Stored records
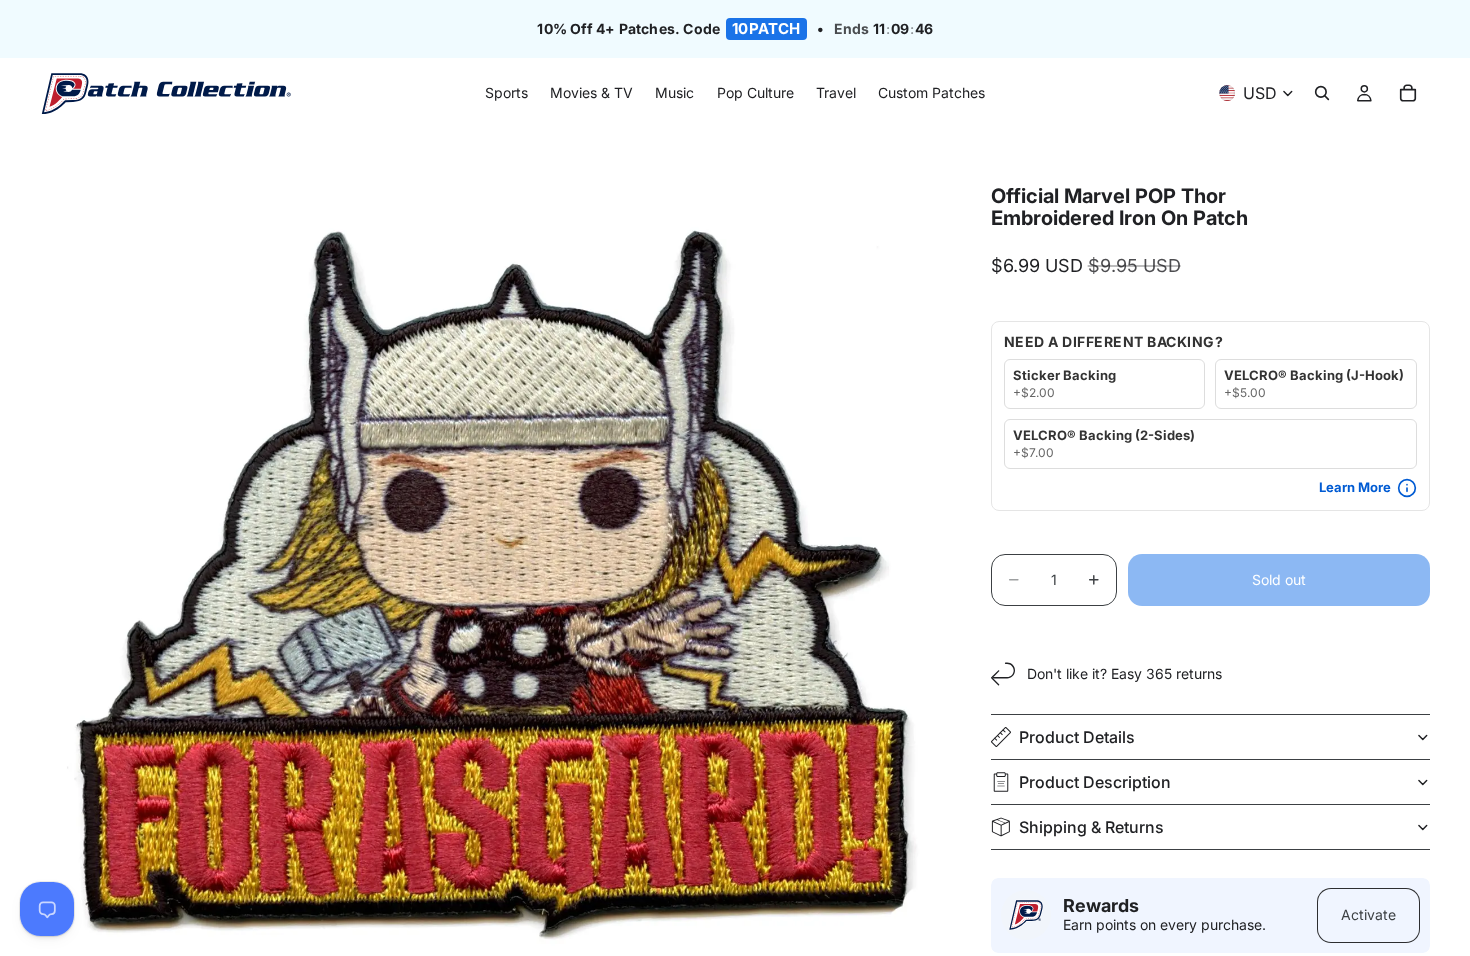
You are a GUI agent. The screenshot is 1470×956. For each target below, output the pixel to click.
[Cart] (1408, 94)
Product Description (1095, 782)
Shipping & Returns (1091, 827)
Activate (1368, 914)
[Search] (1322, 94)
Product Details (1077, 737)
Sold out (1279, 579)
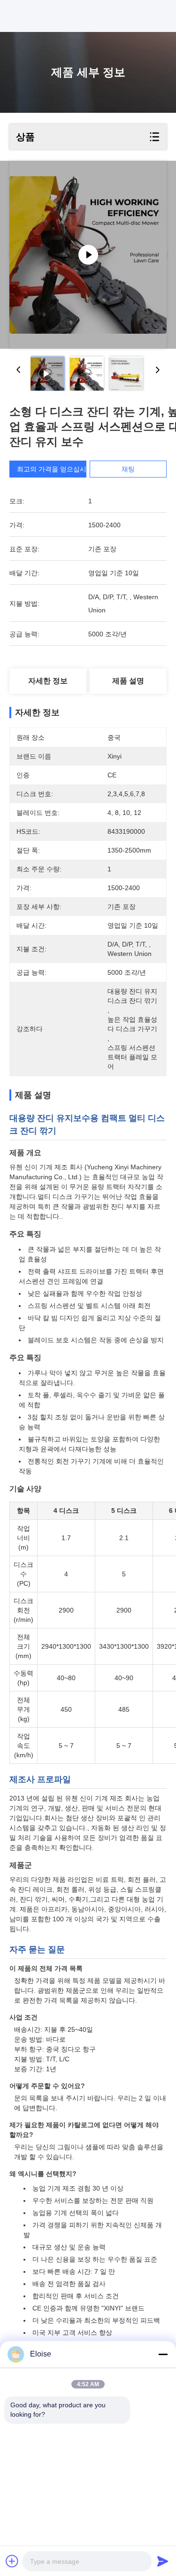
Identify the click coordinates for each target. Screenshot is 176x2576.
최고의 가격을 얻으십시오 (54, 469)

* * *

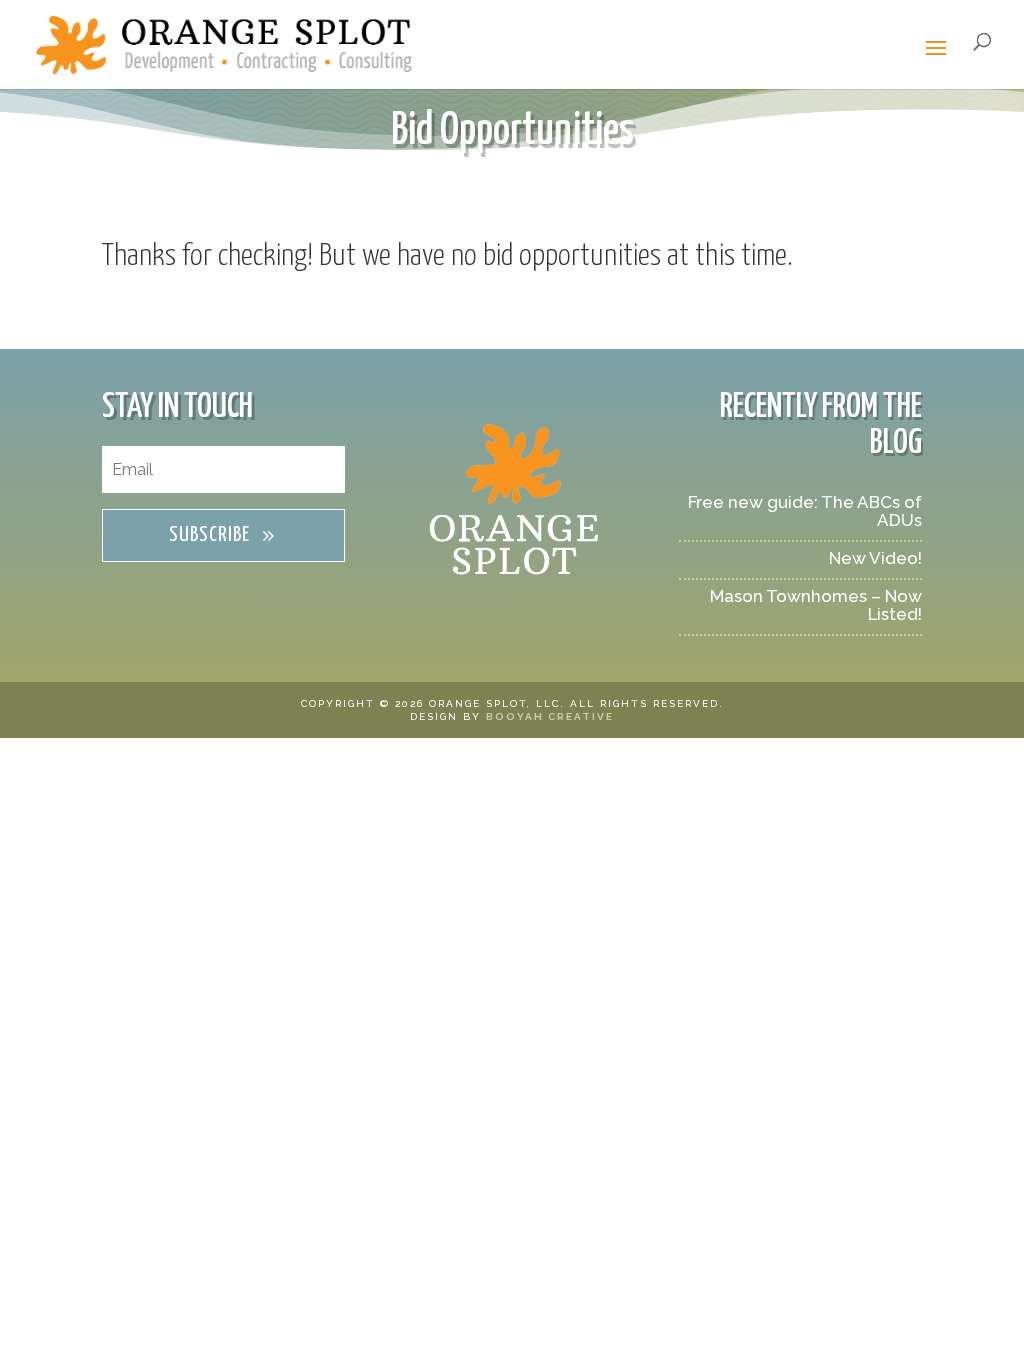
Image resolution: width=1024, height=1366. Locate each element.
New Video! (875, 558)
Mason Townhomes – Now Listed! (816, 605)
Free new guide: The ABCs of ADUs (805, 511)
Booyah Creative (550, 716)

**Instructions for the task:** All lines above that contain "Product" are required in the answer.

**Worked solution:**
Product Description (1095, 782)
Product Details (1077, 737)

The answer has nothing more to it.